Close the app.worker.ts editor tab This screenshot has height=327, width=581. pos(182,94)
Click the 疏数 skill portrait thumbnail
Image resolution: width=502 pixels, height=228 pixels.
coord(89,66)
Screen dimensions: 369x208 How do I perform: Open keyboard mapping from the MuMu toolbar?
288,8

Short problem
Please copy every one of the items above word for word, keeping each line in its original order.

Result of this task
Close the app.worker.ts editor tab This screenshot has height=327, width=581. pos(182,94)
Click the 疏数 skill portrait thumbnail
Image resolution: width=502 pixels, height=228 pixels.
coord(89,66)
Screen dimensions: 369x208 How do I perform: Open keyboard mapping from the MuMu toolbar?
288,8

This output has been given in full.